━━━ Page text

Hunder sand dunes & Bactrian camels
About 10 km from Diskit, the high-altitude sand dunes at Hunder against the backdrop of barren mountains are an unforgettable experience and a sight to behold. The great expanse of the dunes and the landscape is what attracts the tourists. The sand dunes surrounded by snowcapped rocky mountains are a perfect blend of serenity and wilderness. You can choose to walk along the desert to soak in the moment, but ensure you keep yourself hydrated and don’t tire yourself out at this altitude.
The biggest attraction of Hunder other than the sand dunes is the Bactrian camels. These double-humped camels are a reminder of the past when Hunder was a stopping-point along the Silk Road. Traders from Central Asian countries such as Mongolia would use these camels to travel to Ladakh carrying loads. Many of these camels were left abandoned in Nubra when the Silk Road was closed down for trade.
As the number of Bactrian camels increased in the early 2000s, the residents of Hunder village started organizing camel safaris. Today, many tourists ride these double-humped camels and enjoy the stunning view of snow-covered mountains and the high-altitude desert.
Samstanling monastery in Sumur
A visit to Samstanling monastery, the second largest monastery in the Nubra valley, is a must during the cultural tour in this part of Ladakh. Nestled in Sumur village, the quaint monastery is one of the highlights in Nubra valley. This 180-year-old gompa was founded by Lama Tsultim Nima and it belongs to the Gelugpa order. The old and new assembly halls are intricately decorated with murals and paintings in different colours. The assembly hall depicts the life and teachings of Lord Buddha. Samstanling monastery is home to around 50 monks.
Panamik hot springs
Panamik village, situated on the way to the Siachen glacier, has emerged as a main attraction for tourists due to its sulphur hot springs. Before the opening of Turtuk and Siachen to tourism, Panamik was the northernmost part of Nubra to which tourists were given the permit to travel.
Due to the presence of a high amount of sulphur, the hot springs are believed to have medicinal properties. As a result, a lot of patients with rheumatism and other ailments visit Panamik to take a dip in the hot springs. A hot bath complex has been constructed which has a large pool for both men and women.

━━━━━━

**What you are asked to do**
In the Nubra valley text, condense the paragraph beginning "A visit to Samstanling monastery" into a short bulleted list that keeps its main facts. These records have no connection to the Nubra valley text.

━━━ Data records

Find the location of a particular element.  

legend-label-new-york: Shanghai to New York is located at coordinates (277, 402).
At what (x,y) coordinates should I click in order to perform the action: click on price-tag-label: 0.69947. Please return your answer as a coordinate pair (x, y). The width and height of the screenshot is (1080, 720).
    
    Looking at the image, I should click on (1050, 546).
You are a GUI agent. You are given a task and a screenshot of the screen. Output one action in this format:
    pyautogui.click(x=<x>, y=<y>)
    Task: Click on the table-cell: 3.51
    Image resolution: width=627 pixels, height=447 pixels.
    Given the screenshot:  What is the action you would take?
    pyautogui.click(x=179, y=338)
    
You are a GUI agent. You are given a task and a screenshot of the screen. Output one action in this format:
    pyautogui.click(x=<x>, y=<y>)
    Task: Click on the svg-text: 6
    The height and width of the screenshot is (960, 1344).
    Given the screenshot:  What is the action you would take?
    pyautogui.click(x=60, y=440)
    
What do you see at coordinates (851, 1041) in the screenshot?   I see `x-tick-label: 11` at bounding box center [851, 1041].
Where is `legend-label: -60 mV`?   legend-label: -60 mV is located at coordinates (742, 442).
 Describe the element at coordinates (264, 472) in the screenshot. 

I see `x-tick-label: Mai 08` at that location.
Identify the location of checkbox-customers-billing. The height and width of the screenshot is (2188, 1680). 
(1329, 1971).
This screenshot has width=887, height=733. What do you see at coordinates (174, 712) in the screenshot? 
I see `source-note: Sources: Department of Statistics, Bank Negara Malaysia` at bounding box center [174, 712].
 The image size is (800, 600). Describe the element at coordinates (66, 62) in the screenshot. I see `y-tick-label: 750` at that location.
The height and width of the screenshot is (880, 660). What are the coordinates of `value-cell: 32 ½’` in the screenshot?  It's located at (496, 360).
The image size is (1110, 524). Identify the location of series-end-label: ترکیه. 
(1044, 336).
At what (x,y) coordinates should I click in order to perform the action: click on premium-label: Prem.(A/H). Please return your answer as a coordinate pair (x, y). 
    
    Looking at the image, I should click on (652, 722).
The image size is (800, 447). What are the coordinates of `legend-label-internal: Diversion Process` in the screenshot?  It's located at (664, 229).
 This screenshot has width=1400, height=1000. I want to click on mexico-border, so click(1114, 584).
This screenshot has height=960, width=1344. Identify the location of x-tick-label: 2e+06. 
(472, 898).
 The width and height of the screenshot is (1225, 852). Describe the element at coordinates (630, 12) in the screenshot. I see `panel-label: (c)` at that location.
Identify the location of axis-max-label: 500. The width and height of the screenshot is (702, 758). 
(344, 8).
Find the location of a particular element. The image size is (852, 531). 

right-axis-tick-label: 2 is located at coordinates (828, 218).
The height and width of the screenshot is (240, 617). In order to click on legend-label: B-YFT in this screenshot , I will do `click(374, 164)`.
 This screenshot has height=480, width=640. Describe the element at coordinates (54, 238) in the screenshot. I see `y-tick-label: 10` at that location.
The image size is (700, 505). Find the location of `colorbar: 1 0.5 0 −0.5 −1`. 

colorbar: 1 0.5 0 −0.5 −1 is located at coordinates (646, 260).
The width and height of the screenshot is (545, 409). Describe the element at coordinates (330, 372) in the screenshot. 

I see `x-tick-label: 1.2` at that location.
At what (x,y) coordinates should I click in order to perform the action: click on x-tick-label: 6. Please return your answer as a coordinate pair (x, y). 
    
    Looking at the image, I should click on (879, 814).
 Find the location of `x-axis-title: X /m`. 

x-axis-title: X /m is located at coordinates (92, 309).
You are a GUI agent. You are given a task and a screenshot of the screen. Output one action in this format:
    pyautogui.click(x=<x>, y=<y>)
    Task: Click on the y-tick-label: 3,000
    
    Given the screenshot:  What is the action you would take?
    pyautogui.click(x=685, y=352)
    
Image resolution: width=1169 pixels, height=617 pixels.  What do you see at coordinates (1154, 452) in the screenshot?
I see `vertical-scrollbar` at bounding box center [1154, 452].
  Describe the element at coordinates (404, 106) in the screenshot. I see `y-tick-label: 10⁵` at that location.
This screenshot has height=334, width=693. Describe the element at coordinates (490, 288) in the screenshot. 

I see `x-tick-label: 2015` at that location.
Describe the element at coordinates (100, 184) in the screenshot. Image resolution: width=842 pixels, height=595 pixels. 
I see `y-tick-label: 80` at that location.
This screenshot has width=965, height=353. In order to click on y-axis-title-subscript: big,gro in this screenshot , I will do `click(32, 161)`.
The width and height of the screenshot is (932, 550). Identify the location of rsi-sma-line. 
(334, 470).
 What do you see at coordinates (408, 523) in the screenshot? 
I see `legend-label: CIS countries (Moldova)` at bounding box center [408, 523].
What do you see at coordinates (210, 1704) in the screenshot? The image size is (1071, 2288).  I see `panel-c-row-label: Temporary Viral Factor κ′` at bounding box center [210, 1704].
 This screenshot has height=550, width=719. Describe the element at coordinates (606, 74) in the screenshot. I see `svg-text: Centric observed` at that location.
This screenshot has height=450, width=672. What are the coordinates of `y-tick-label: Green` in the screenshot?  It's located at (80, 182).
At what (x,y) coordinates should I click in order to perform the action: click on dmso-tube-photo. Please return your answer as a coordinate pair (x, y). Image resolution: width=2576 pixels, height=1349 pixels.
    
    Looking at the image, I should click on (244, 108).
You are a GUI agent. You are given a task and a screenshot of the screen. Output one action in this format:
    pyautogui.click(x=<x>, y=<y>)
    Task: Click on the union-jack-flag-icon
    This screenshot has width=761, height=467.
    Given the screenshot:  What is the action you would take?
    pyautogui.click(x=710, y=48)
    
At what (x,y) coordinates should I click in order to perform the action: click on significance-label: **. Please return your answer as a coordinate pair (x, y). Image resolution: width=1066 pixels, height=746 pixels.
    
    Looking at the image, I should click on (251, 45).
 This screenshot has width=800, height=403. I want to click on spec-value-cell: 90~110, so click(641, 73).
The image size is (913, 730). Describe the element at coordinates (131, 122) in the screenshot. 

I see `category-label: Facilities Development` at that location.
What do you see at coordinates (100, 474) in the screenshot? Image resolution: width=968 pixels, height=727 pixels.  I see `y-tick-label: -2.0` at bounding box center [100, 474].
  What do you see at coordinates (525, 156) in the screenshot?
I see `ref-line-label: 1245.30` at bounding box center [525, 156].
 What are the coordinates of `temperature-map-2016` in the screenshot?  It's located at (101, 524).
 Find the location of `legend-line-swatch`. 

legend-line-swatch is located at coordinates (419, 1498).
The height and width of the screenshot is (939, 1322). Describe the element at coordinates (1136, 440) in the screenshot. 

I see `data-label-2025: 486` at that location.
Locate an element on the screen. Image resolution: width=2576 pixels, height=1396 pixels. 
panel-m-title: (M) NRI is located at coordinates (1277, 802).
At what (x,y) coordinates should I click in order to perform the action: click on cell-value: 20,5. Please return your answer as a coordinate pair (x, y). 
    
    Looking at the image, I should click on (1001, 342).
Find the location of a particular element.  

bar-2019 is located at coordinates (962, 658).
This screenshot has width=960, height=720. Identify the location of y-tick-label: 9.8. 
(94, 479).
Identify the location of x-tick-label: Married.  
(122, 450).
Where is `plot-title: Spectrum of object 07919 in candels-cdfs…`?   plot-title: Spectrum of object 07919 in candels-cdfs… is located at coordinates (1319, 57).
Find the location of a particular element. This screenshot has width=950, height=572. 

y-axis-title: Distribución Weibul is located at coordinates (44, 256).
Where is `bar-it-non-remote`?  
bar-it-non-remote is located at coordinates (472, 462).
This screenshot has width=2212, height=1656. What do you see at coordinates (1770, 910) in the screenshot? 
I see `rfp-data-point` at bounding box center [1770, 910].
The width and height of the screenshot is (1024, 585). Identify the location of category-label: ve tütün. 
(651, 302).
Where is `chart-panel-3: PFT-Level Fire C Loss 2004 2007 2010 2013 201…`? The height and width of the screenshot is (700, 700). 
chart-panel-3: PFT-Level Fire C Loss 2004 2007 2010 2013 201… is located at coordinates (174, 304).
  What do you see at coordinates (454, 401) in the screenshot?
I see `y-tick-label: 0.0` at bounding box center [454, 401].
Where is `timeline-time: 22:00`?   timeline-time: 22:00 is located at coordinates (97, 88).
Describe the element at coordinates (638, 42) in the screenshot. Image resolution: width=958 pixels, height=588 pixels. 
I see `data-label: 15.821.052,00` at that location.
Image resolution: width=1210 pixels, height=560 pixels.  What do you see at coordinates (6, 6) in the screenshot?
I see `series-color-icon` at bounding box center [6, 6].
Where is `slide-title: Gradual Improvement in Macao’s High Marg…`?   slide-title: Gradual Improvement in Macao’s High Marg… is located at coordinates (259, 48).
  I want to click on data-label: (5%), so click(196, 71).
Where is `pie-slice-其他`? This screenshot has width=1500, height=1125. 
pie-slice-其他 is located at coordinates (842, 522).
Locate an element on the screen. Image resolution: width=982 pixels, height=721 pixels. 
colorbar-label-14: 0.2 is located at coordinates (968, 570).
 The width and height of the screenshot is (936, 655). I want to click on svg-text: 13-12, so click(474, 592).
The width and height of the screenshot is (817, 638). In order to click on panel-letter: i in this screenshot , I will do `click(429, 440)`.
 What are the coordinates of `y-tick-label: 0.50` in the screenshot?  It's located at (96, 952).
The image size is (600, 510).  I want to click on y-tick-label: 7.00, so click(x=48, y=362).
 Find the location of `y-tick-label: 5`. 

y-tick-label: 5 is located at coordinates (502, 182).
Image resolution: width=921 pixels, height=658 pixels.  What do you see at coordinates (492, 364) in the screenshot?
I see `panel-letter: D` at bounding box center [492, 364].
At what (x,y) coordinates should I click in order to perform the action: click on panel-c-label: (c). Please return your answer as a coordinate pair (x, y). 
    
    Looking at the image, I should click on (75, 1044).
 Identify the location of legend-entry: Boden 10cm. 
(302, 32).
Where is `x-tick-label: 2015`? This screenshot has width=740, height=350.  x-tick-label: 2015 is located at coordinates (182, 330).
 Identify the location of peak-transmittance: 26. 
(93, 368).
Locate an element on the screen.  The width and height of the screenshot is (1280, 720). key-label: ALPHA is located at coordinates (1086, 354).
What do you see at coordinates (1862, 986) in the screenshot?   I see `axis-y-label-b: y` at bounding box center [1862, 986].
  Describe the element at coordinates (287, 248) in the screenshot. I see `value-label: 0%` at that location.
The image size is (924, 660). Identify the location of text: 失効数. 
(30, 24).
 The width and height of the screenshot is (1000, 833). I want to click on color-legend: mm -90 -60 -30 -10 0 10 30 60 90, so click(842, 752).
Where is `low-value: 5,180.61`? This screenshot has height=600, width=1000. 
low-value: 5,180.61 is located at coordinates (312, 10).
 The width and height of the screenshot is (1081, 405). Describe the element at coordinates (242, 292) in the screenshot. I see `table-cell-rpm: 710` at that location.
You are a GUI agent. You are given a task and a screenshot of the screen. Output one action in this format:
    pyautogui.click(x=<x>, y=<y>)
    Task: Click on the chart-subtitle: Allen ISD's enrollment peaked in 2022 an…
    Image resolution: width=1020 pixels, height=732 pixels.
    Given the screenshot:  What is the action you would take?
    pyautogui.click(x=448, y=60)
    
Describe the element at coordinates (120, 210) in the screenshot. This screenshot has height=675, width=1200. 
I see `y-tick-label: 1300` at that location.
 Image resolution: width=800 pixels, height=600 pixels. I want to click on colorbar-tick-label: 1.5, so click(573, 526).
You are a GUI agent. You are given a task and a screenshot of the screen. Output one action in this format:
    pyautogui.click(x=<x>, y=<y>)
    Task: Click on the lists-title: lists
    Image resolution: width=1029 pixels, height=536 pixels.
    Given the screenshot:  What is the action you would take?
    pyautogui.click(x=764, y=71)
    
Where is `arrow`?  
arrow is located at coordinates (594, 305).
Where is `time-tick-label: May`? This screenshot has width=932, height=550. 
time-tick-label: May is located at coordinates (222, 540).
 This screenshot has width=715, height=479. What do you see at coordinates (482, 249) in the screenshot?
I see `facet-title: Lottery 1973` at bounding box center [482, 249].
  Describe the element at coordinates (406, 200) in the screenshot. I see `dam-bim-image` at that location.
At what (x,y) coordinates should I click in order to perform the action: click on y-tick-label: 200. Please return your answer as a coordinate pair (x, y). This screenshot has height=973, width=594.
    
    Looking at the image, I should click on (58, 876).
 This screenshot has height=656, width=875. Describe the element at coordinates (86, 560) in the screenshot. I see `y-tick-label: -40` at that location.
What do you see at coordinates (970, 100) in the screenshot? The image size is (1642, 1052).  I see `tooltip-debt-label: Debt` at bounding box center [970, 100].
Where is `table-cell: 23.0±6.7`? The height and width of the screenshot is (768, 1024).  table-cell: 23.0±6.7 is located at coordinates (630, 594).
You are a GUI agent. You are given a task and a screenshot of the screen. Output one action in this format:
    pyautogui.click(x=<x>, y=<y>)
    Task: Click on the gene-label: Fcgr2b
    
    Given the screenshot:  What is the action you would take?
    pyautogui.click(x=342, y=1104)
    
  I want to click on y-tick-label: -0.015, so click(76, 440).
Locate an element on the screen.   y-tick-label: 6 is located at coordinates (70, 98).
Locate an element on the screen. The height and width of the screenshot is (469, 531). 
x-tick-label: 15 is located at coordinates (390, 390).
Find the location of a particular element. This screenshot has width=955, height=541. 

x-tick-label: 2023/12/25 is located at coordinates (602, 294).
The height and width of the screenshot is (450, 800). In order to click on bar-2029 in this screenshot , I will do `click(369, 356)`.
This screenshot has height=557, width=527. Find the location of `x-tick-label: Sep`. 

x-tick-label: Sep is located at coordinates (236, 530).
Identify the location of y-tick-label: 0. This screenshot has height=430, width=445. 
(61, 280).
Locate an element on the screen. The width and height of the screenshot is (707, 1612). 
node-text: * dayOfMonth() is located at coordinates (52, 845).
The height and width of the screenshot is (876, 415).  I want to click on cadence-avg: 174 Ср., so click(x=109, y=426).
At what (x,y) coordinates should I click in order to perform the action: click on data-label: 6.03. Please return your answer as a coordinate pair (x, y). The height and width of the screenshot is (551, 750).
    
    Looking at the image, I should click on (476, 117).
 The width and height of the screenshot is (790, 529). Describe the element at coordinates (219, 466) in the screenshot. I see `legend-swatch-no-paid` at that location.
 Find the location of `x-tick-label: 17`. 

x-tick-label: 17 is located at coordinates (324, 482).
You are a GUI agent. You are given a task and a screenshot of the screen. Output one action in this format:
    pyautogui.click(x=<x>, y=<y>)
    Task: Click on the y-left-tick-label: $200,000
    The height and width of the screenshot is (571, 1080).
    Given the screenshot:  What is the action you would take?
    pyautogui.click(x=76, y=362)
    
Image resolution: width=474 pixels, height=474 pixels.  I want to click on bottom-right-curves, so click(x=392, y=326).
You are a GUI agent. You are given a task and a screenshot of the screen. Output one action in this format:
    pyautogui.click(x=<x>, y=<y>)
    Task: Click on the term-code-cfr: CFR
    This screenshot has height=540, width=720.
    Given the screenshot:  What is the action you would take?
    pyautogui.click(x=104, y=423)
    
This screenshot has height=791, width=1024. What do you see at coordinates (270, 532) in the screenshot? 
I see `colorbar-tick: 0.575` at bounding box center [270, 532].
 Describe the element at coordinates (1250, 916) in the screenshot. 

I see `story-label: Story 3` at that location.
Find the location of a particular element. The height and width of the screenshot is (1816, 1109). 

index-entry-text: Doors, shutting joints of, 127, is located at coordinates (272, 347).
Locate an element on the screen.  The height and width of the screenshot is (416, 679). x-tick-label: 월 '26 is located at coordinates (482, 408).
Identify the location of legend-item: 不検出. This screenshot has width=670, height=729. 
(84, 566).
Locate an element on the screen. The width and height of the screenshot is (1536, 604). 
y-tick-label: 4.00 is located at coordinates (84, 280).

━━━━━━

**Output of the task**
- Samstanling is the second largest monastery in the Nubra valley and sits in Sumur village.
- The 180-year-old gompa was founded by Lama Tsultim Nima and belongs to the Gelugpa order.
- Its old and new assembly halls are decorated with colorful murals and paintings, and the assembly hall depicts the life and teachings of Lord Buddha.
- About 50 monks live there.